Write out the lines below again, switching "swatch picker" to "palette" and leaving everything else unchanged. Do not include the pictures.
─── Given records ───
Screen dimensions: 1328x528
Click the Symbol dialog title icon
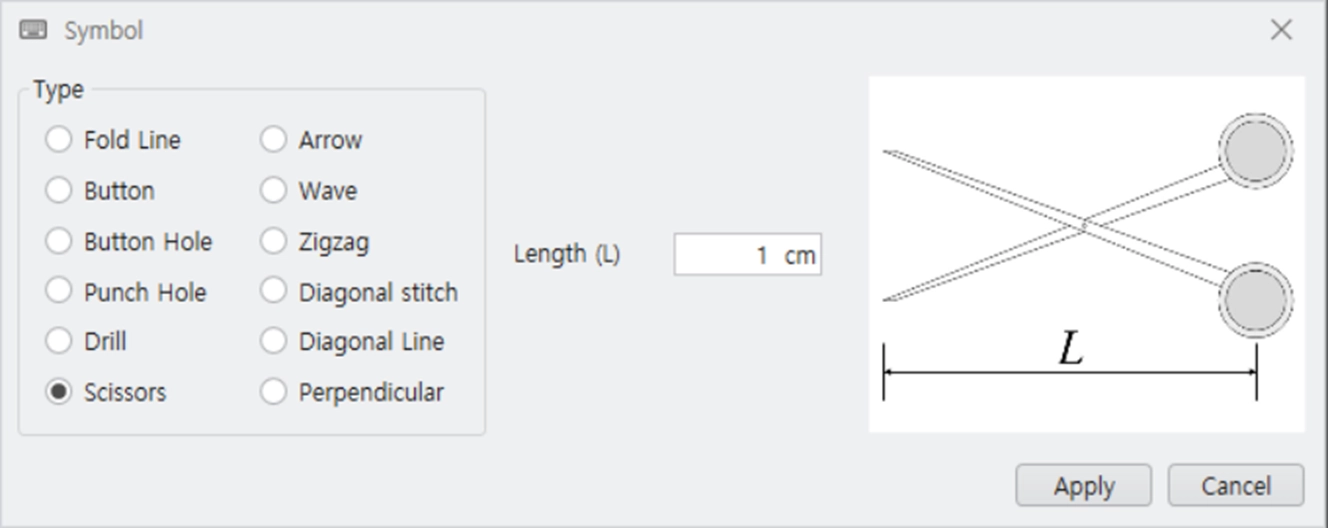click(33, 30)
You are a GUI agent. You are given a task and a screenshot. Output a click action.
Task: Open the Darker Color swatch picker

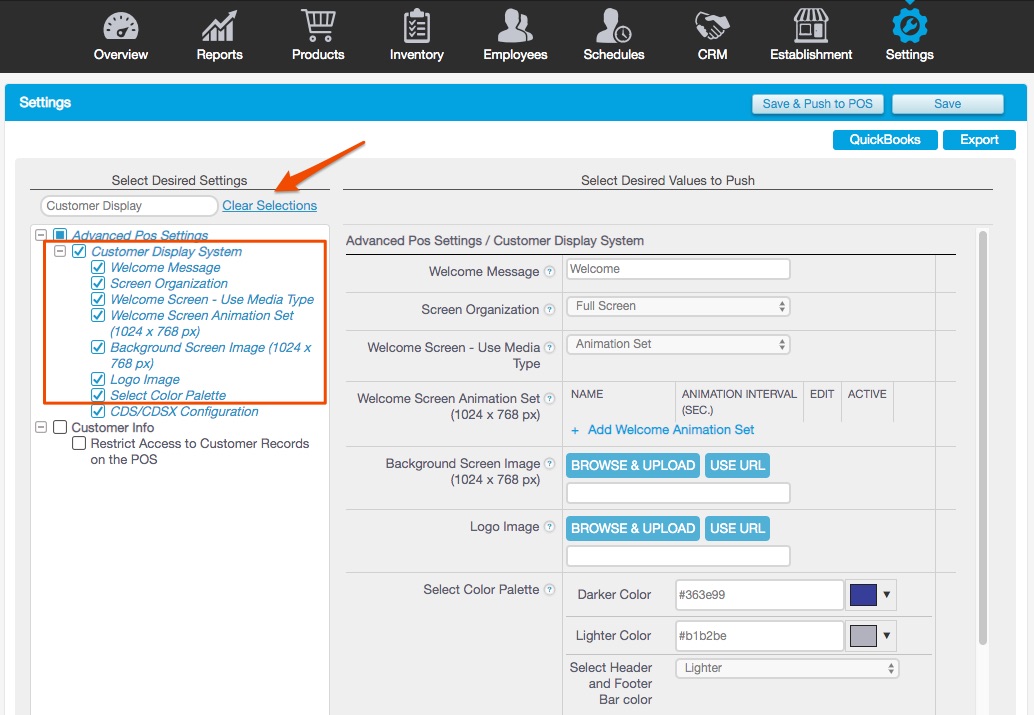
───
• **Answer for this exercise**
Screen dimensions: 1328x528
Click the Symbol dialog title icon
click(33, 30)
You are a GUI agent. You are given a task and a screenshot. Output a click action.
Task: Open the Darker Color palette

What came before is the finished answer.